Sunday, October 08, 2006

"Fools' Crusade" Chapter Two [8]


Johnstone, having claimed that the reports of concentration camps in Bosnia were fabricated in order to garner Jewish-American support for Muslim Bosnia and formerly fascist Croatia (oh yes, she really believes this), now goes on to claim that reports of mass rape in Bosnia were likewise fabricated in order to enlist Western feminist support.

The problem, as Johnstone sees it, is that feminists have succeeded too well in sensitizing people to rape; we are, apparantly, too willing to believe accusations of rape. Once again, Johnstone is standing up for those courageous souls willing to look rape victims in the eye and say "Prove it."

The level of sensitivity she displays in this section can best be illustrated by this quote from the third paragraph:

"Women are raped every day in peacetime in the most "advanced" societies. There is no reason to doubt that in wartime, especially during civil war, rape is even more common.

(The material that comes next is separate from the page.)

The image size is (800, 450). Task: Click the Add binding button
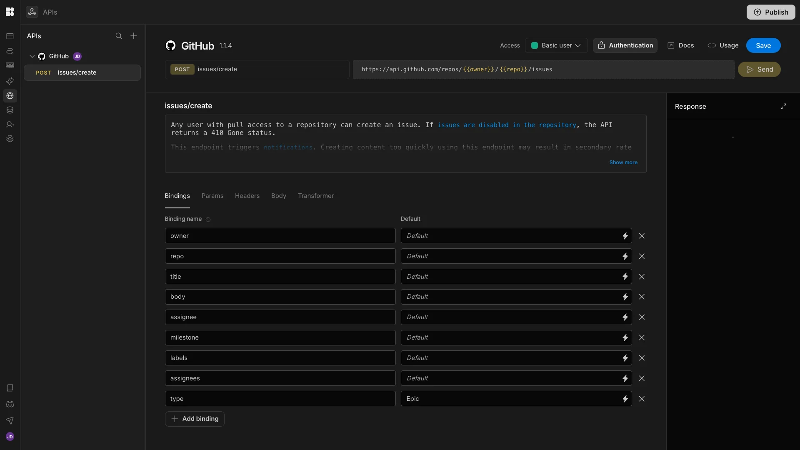click(x=195, y=419)
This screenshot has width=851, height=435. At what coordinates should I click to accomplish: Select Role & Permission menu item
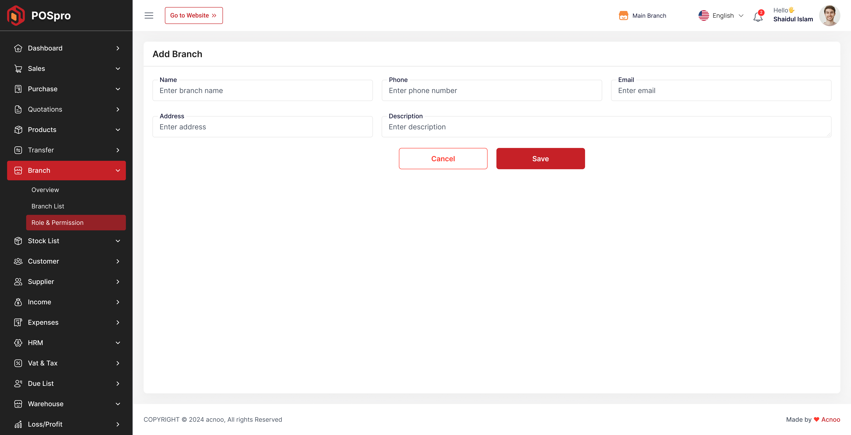pos(57,223)
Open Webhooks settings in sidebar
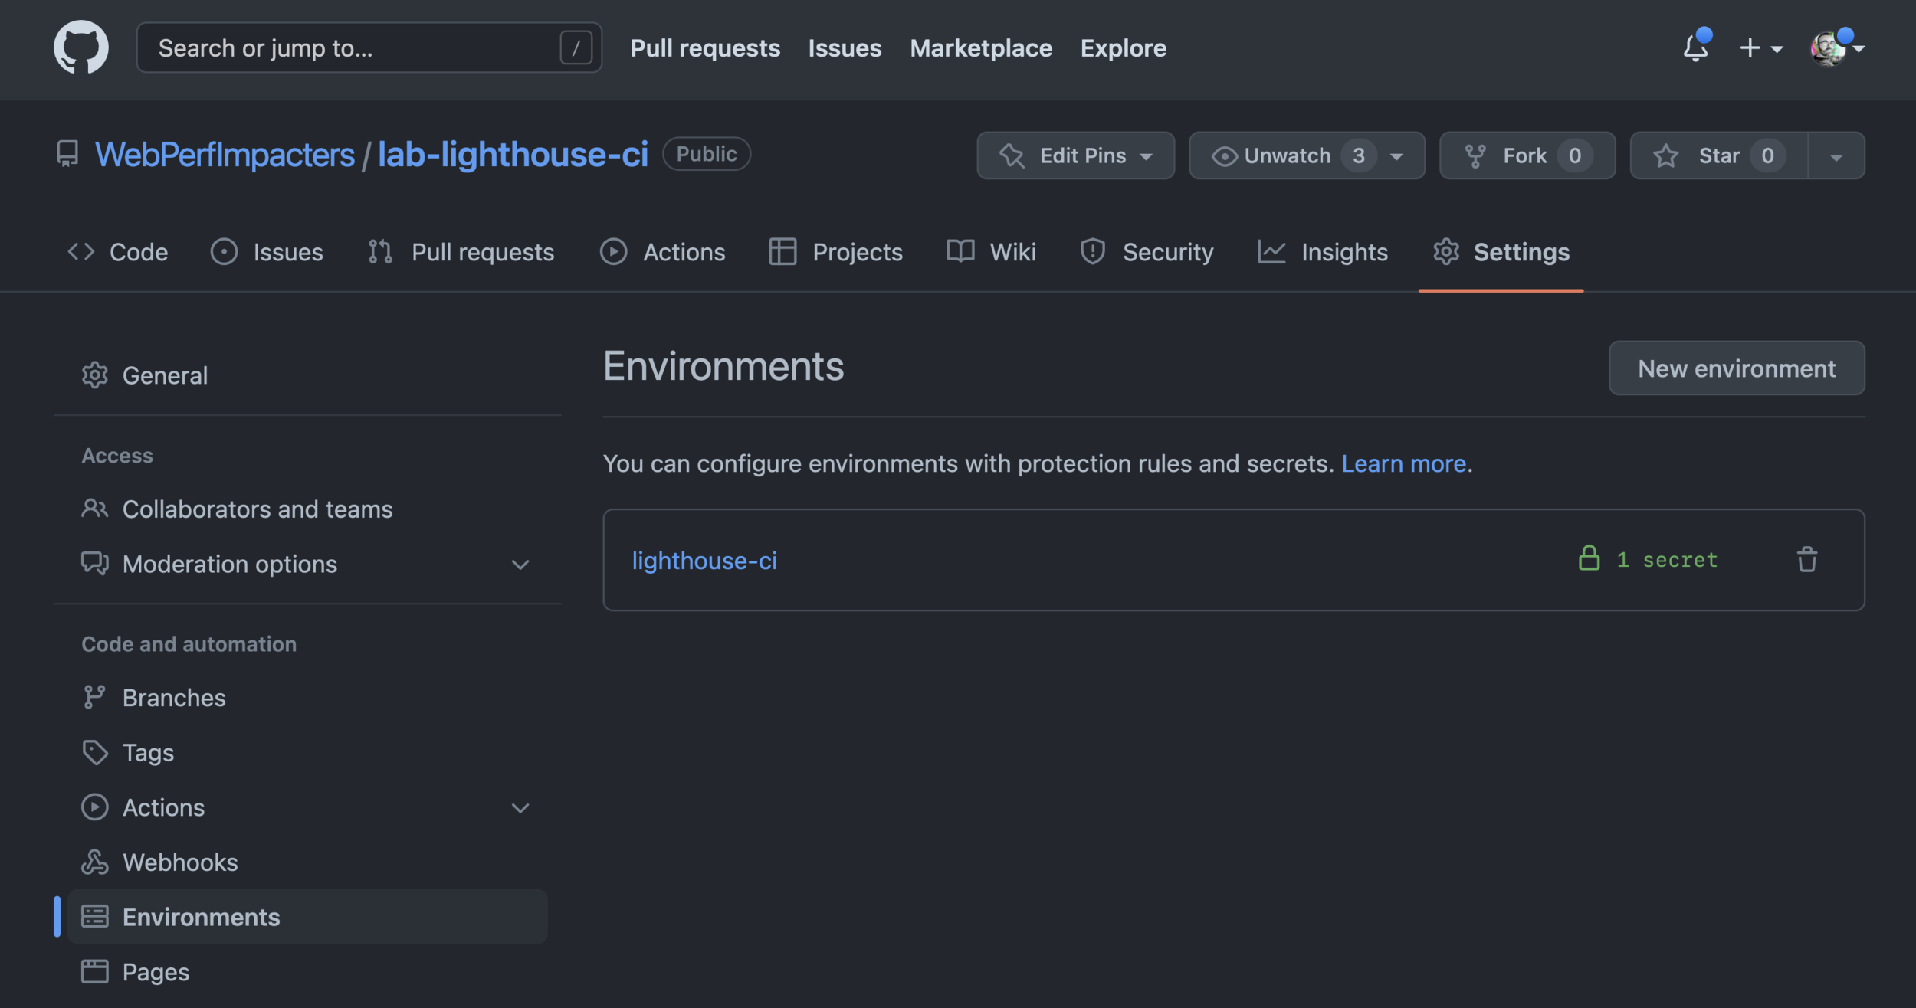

It is nearly impossible for a sane, decent person to understand what it is she might be getting at here. What is her point? "Rape happens"? And what does "there is no reason to doubt" supposed to mean? Is there ANY reason to doubt? At all? I simply cannot conceive of a good reason to write the above two sentences. There is simply no good reason to make such a 'point.'

Having callously dragged this agonizing subject down to the base level of 'bad things happen' she goes on to elaborate on what it means to be "skeptical" in the world of Diana Johnstone:

But aside from the matter of believing or doubting the word of the women themselves, in wartime there is the additional problem of whether or not to believe allegations made in the context of war propaganda."

It is no longer enough that reporters and activists attempt to be clear-headed and in command of as much information as possible; we must now be actively disbelievers. Johnstone, who is very concerned about the feelings of 'the Serbs' as a group is clinically immune to any feelings of empathy for individual women. Perhaps Johnstone merely wants matters of justice decided by Napoleanic Code, where all are guilty--or fabricators of anti-Serb propaganda--until proven innocent.

For all her bombast, however, Johnstone's entire argument rests on a single example--that of Jadranka Cigelj, interviewed by Roy Gutman. She analyzes this case to excrutiating detail, while ignoring the other evidence of mass rape in Bosnia--namely, thousands of known rape victims, along with testimony from the Tribunal. Need I mention that her source of information on Gutman's alleged duplicity comes from "Living Marxism" affiliated pseudo-journalist Thomas Deichmann?

After working through her latest anti-journalist hissy fit (yes, I realize "anti-journalist" is ridiculous, but so is "anti-Serb" in the context she uses it; fair play and all that), this opening section of part 3 [note to self: I must get my terminology straight!] peters out with a lame attempt to portray the press as having been on a wild goose chase for 'authentic rape victims.' Does Johnstone bother talking to, or reading interviews with, any actual rape victims in Bosnia? I think you know the answer to that question.

1 comment:

Owen said...

Just in case Johnstone hadn't read Mazowiecki's report E/CN.4/1993/50 of 10 Feb 1993 - would that have been nearly ten years before her book?


D. Investigation of widespread occurrence of rape

82. An alarming number of allegations of the widespread occurrence of rape have been made, particularly in the context of the confict in Bosnia and Herzegovina. It was repeatedly stated that rape was being used as an instrument of ethnic cleansing. Many documents have been received by the Special Rapporteur in this connection. Wide-ranging estimates of the total number of rape victims had been made.

83. Gravely concerned at the nature of these reports, the Special Rapporteur decided to send an international team of medical experts to investigate the allegations and report to him on their findings. The report of the medical experts who visited the former Yugoslavia from 12 to 23 January 1993 is attached, in extenso, as annex II. The Special Rapporteur strongly endorses the observations, conclusions and recommendations of the team of experts.

84. In particular, the Special Rapporteur would like to emphasize the following from among their conclusions:

"Rape of women, including minors, has occurred on a large scale. While the team of experts has found victims among all ethnic groups involved in the conflict, the majority of rapes that they [the team of experts] have documented had been committed by Serb forces against Muslim women from Bosnia and Herzegovina.

"The team of experts is not aware of any attempts by those in positions of power, either military or political, to stop the rapes.

"There is clear evidence that Croat, Muslim and Serb women have been detained for extended periods of time and repeatedly raped.

"In Bosnia and Herzegovina and in Croatia, rape has been used as an instrument of ethnic cleansing."

85. Rape is an abuse of power and control in which the rapist seeks to humiliate, shame, degrade and terrify the victim. In all his reports, the Special Rapporteur has emphasized the variety of methods which are used to achieve ethnic cleansing. Rape is one of these methods, as has been stated from the outset. In this context, rape has been used not only as an attack on the individual victim, but is intended to humiliate, shame, degrade and terrify the entire ethnic group. There are reliable reports of public rapes, for example, in front of a whole village, designed to terrorize the population and force ethnic groups to flee.